I was feeling like a different life started for me," Pachulia said. "He was running the family, he was the boss. We were really confused, whether my mom was going to take his spot or me. Mostly, I had to go in his spot (as a wage-earner).

"I was really young."

The decision was made for Zaza to continue pursuing a career in basketball, and at age 16, he began playing professionally in Turkey's top league. The rough-and-tumble lessons learned in that environment have served Pachulia well in the National Basketball Association, after he was chosen by the Orlando Magic with a second-round pick in the 2003 draft.

"I think he has been playing against men for quite some time, and that's helpful," said Bucks general manager Larry Harris. "It's a different mentality over there than it is here in college and the NBA.

"It's like they're playing for their statehood; it's really personal. You never lose at home, and when you go on the road and win, it's like you don't know if you can make it out of the city."

It was that toughness and potential that prompted the Bucks to acquire Pachulia during the off-season. They sent a 2004 second-round draft pick to Charlotte, which had obtained Pachulia's rights from the Magic in the expansion draft.

Pachulia, who will turn 21 next Thursday, has displayed the inconsistency of youth, but he has filled an important role off the bench for the Bucks. He is averaging 19.5 minutes per game, up from 11.3 with Orlando last season, and has marks of 6.5 points and 4.9 rebounds per game.

He has set single-game bests in nearly every statistical category this season, including minutes (37), rebounds (13) and assists (six), and his scoring-high of 13 is one shy of his personal best.

For a team that entered the season with many question marks surrounding the center spot, Pachulia has supplied at least a few answers.

"The ability to get more playing time has really made his confidence go up," Bucks coach Terry Porter said. "There are still some areas where his game needs to grow. He competes extremely hard, he's a live body, and he definitely bangs on the boards. He's smart with how he moves on the floor."
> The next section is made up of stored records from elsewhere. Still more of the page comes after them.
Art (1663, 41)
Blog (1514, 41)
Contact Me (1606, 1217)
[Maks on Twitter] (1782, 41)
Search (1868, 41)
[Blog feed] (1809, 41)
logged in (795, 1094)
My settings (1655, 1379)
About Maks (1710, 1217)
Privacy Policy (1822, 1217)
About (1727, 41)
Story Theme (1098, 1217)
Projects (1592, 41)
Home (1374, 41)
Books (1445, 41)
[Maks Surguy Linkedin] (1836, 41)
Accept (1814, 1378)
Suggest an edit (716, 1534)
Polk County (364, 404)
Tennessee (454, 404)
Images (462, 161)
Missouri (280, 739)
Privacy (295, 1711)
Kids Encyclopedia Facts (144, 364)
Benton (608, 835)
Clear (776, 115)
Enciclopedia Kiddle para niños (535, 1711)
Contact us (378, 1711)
It's clear that Pachulia and his mother have lofty aspirations for his career, and his work ethic has impressed Bucks management. Pachulia is in the second year of a two-year contract, but the Bucks do have limited Larry Bird rights and will be able to match any contract offer by another team, up to the mid-level exception.

"Who knows what happens with free agency?" Porter said. "He's a guy we definitely like and would like to continue to be a part of our organization."

Pachulia speaks five languages - Turkish, Georgian, English, Russian and Italian. He started learning English at the age of 6, and that has eased his transition to life in the States.

It also has helped to have his mom, who attends all the Bucks games and sits in a prime seat directly across from the Milwaukee bench, with him every day.

"He's everything for me," Marina said. "First of all, of course, he's my baby. Beyond that, he's my friend and my brother. I can trust him with everything."

Marina also was with her son in Orlando last season. She said she finds the people in Milwaukee to be more friendly than those in central Florida, even though the weather is more like that of her home country.

"She is the most important help for me," Pachulia said. "Instead of going to different restaurants with different food, where you don't know what you're eating, everything is ready. I don't have to think about what to eat, where to eat, what to get."

Marina admits to being nervous during Bucks games, although she rarely shows much emotion.

"My hands hurt because I squeeze them so much," she said. "My dream goes so far that I can visualize him being a superstar."

Harris believes Pachulia is becoming a more consistent force off the bench. The 265-pound center had nine points and three rebounds in 21 minutes in the Bucks' 91-86 victory over Minnesota on Tuesday, and he played a key role down the stretch in a recent road victory against the New York Knicks.

"What you see in the games, he brings every day in practice," Harris said. "The players love playing with him. He wants to get better, and he's not going to settle for being an average NBA player. You like that tenacity and approach to the game."

Whatever Pachulia does and wherever he goes, it will be with his mom's help.

"Her support is huge, especially at this age," he said. "It helps me to have a good start in the league. At first she doesn't have anybody here. But as time goes along it gets easier for me and for her also."

Zaza's Mom​


----------



## alex (Jan 7, 2003)

He came to my school about a month ago. There's a Giorgian who's in my grade, and he personally knows Zaza. So for multi-cultural week he had him come over one day during lunch. He attracted a large crowd around him, and seemed very bashful. He was very friendly and answered everyones questions though. I wish him nothing but the best. He seems like a great guy who could become a very promising player.


----------



## DHarris34Phan (Oct 28, 2004)

*Pachulia and Gadzuric will be provide awesome depth upfront once we can land 2 quality big men. Gadzuric can come in for 15-20 minutes a game and provide great hustle and great defense. Pachulia is only 20 years old and has shown good rebounding skills and also some offense.

Great story on Zaza...*


----------